The Society was formed in 1822 to pursue the study of natural sciences (at that time called natural philosophy), and to combine the private collections of individual members. In 1828 part of the grounds of St Marys Abbey was given to the Society by royal grant. It built the Yorkshire Museum there in 1829 to house the collections, and also created a botanic garden. An astronomical observatory was later built in the grounds. The Society was instrumental in saving many famous York landmarks from destruction including, among other examples, the Abbey and its grounds, and parts of the city walls. The Tempest Anderson Hall was added to the Museum in 1912 as a bequest of the vulcanologist, Dr Tempest Anderson, to provide adequate facilities for scientific lectures.
In 1961 the Museum and its gardens were handed over to the City of York in trust. After many intervening changes in local government and associated budget constraints an agreement relating to the administration of the new Yorkshire Museum and Gardens Charity was signed in 2009 by the YMAG Trust, the City of York Council and the YPS. The Society thereby maintains a link with its past.
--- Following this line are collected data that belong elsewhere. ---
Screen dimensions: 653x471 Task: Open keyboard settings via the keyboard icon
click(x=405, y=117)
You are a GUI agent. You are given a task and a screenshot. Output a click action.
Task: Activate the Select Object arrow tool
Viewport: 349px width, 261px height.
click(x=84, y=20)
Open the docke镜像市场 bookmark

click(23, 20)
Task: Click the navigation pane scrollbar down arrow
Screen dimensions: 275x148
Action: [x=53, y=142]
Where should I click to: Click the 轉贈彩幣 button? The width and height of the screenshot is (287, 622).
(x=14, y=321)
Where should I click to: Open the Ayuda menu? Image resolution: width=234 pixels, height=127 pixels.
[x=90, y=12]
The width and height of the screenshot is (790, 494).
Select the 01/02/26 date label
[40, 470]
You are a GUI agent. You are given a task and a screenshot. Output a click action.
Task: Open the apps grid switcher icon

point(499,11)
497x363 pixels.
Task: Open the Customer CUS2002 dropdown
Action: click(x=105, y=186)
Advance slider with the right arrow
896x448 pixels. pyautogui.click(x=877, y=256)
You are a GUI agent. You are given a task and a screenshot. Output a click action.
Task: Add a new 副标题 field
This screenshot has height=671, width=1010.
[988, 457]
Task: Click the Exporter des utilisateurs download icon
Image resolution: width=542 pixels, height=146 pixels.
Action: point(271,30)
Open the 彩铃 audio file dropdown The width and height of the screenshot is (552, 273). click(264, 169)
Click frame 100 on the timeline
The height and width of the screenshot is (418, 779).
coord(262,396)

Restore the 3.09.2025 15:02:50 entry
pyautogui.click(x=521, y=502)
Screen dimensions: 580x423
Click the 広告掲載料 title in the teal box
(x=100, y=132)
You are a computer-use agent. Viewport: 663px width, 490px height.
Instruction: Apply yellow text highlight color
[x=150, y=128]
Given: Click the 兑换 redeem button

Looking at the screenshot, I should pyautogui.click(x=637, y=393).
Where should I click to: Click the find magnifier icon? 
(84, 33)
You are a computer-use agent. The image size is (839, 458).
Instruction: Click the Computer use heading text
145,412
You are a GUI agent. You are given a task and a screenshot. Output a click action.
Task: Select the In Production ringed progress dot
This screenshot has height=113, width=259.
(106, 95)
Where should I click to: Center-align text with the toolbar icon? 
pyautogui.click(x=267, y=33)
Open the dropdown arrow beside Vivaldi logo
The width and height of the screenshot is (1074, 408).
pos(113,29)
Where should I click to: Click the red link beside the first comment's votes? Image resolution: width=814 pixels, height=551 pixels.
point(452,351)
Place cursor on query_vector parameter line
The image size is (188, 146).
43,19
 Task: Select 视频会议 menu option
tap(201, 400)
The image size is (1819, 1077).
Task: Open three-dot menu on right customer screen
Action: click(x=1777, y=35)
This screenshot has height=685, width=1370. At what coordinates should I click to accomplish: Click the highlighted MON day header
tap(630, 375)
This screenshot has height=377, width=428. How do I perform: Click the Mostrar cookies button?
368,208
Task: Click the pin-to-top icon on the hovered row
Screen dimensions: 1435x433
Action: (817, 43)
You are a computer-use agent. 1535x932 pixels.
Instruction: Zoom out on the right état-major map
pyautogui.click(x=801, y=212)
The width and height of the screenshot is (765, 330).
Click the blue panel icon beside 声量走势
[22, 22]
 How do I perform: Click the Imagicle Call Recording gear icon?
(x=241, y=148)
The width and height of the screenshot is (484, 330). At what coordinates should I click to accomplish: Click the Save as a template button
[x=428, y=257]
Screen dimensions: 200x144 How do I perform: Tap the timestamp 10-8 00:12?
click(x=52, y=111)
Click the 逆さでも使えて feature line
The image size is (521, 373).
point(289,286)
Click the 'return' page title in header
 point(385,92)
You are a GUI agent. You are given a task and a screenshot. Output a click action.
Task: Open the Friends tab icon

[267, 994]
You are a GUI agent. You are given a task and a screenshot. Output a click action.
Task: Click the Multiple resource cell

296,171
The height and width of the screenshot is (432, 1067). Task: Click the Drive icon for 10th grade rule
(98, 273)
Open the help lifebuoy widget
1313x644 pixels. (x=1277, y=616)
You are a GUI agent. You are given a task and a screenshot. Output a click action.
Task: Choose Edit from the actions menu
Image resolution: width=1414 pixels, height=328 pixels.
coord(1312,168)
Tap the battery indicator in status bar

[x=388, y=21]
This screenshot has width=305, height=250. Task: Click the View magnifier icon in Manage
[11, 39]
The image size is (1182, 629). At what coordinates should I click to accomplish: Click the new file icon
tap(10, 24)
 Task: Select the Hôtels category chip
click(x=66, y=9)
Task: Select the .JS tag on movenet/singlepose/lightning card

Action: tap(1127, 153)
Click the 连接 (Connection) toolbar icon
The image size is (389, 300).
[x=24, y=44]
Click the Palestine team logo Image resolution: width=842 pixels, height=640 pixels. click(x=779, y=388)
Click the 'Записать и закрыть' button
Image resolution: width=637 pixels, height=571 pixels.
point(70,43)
The YPS has been influential in several related fields. The British Association for the Advancement of Science (now the British Science Association) was formed with the Societys help and held its inaugural meeting at the Yorkshire Museum in 1831. The YPS and the BSA have been closely linked ever since, the YPS being now an ally of the BSA. In 1889 the Museums Association was co-founded by the then Keeper of the Yorkshire Museum with the support and assistance of the YPS Council. In 1971 the Society joined the Council for British Archaeology in an initiative which led to the formation of the York Archaeological Trust.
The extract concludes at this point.